Casa Rossa Chemnitz
bodensteiner fest
Charme der Gründerzeit
Jahrhundertwende und moderne Standards gehen eine zukunftsweisende Allianz ein. Im freigelegten Backsteinkleid sind nach einer respektvollen Sanierung großzügige Wohneinheiten entstanden.
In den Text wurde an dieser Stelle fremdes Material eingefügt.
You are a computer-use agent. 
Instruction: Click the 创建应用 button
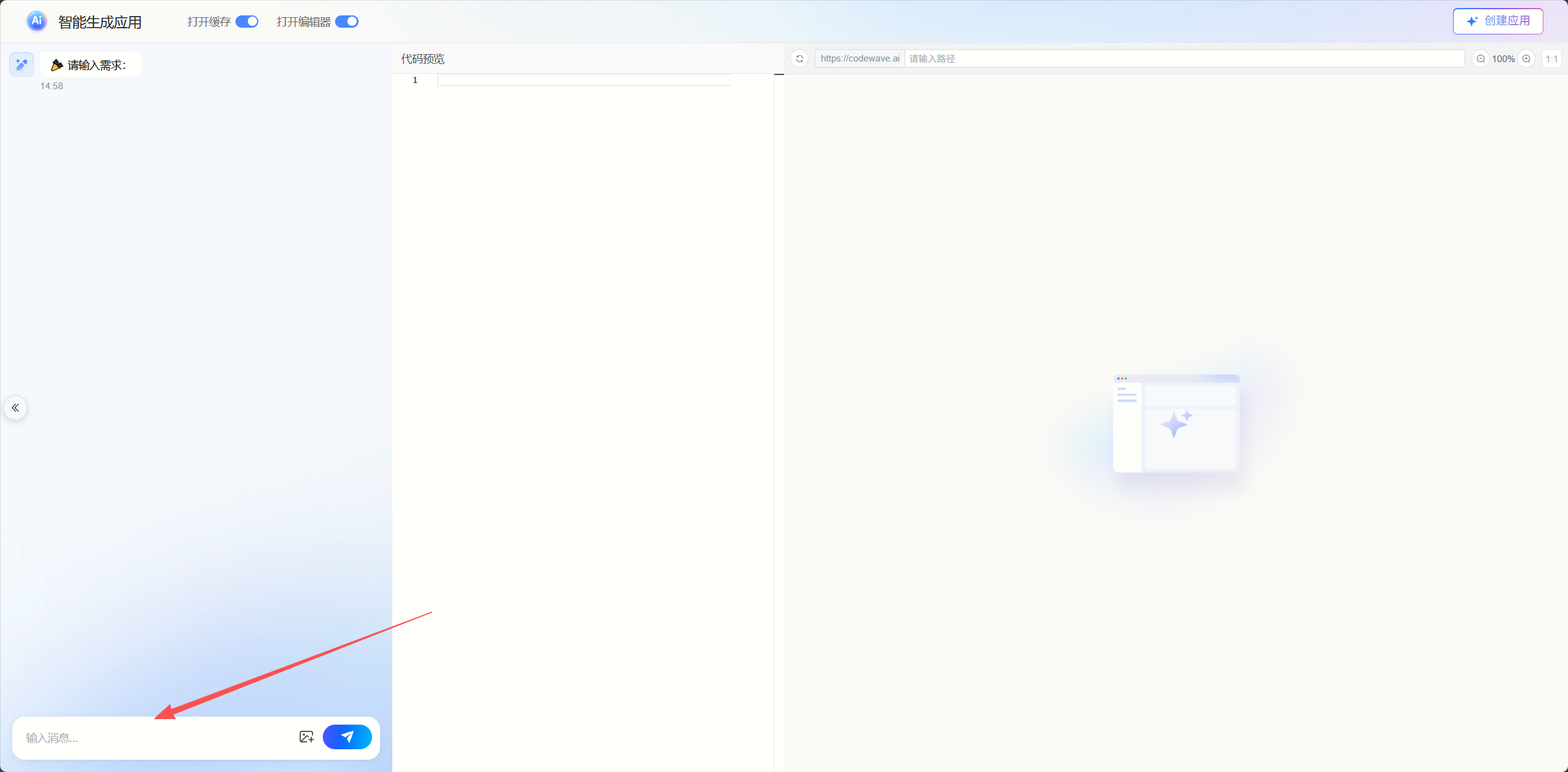click(1498, 21)
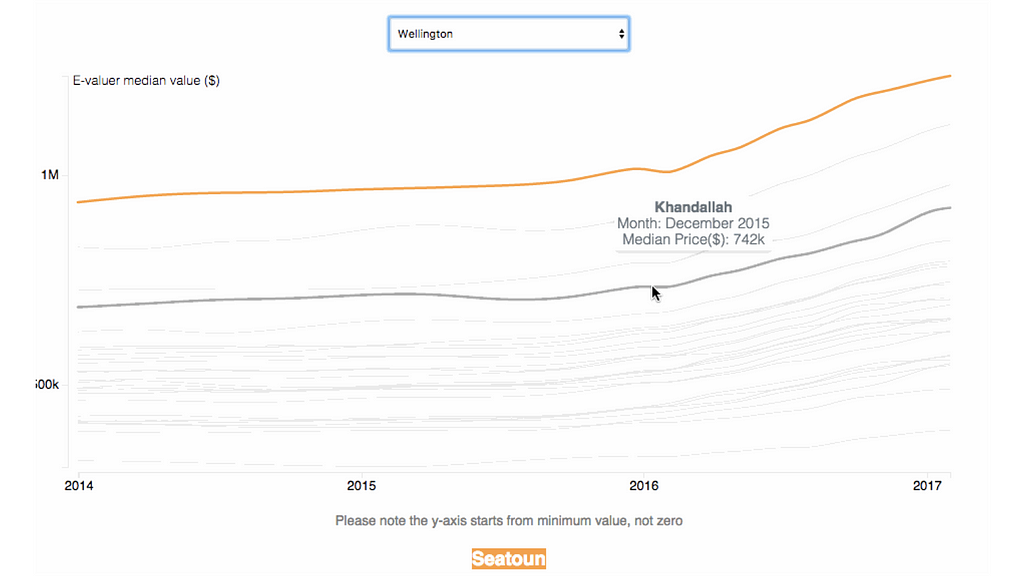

Fast 30 Jahre stand das Gründerzeitgebäude Gießerstraße 41 leer. Während die Umgebung nach und nach saniert wurde und sich der Chemnitzer Sonnenberg zum beliebten Quartier entwickelte, wurde das Dach undicht, die Holzdecken brachen ein und der Farn wuchs im Gebäude. Die Anstrengungen der Stadt Chemnitz, das in privatem Besitz befindliche Gebäude wiederzubeleben, verliefen jahrelang im Sande. Erst die Zwangsversteigerung ermöglichte die Rettung des Gebäudes, kurz bevor es dafür zu spät war. Aufgrund des maroden Zustands war es zunächst erforderlich, die Standsicherheit wiederherzustellen und die Bausubstanz zu sichern. Die alten Holzdecken wurden schachbrettartig raumweise gegen Ziegel-Einhangdecken ausgetauscht, das Dach gegen Einsturz gesichert. Im Zuge des Deckenaustauschs wurden die früheren, vom Zwischenpodest des Treppenhauses zugänglichen Toiletten den Bädern der Wohnungen zugeordnet und ihre Decken auf das Niveau der Wohnungen angehoben. Liegt man nun in der hier eingelassenen Badewanne, geht der Blick durch ein raumhohes Fenster in die Baumkrone des Ahorns im Garten.
Im Kontrast zu den minimalistischen neuen Elementen wurden die Ziegelwände des Treppenhauses sowie Wände ausgewählter Bereiche in den Wohnungen behutsam vom Putz befreit, mit recycelten Originalziegeln ergänzt und hell lasiert. Dasselbe Prinzip bestimmt auch das Erscheinungsbild der Fassade: Akkurate Faschen verstecken die Fensterrahmen und fassen die schmalen Fensterflügel. Sie stehen im Kontrast zur ruppigen Ziegelfassade mit all ihren Unregelmäßigkeiten und den sichtbar belassenen Blessuren des zurückliegenden Jahrhunderts. Das Dach wurde komplett abgetragen und unter Wiederverwendung von Abbruchziegeln neu aufgebaut. Durch Aufklappen der hofseitigen Dachseite wurde zusätzlicher Wohnraum geschaffen, der sich auf eine großzügige Dachterrasse mit Schiebetüranlage orientiert.
Die Architekten interessierte, mit welchen einfachen Mitteln es m glich ist, die Bausubstanz weitestgehend beizubehalten oder wiederzuverwenden, ihre Qualitäten herauszuarbeiten und dennoch das Gebäude in die heutige Zeit zu versetzen. Die Einsparung grauer Energie/CO2 war dabei ebenso Leitgedanke, wie das Erhalten und Herausarbeiten der vorgefundenen baukulturellen Qualitäten. Die nachhaltigen Materialien Ziegel, Eiche, Schwarzstahl und Glas sind naturbelassen, geölt oder lasiert und bleiben in ihrer Materialität spürbar. Das mit Solarthermie unterstützte Energiekonzept sorgt – gemeinsam mit einer gut gedämmten Gebäudehülle – für eine ausgezeichnete Energiebilanz, die der eines Neubaus entspricht und den Standard KfW-Effizienzhaus 100 erreicht.
Unterteilbare Raumgrößen von bis zu 55 Quadratmetern und Original-Deckenhöhen von drei Metern bestimmen das Raumgefühl in den neuen Wohnungen. In Kombination mit den freigelegten Ziegeln entsteht ein transformiertes Gebäude, das vom Flair des Unperfekten gleichermaßen wie von der minimalistischen Ästhetik lebt.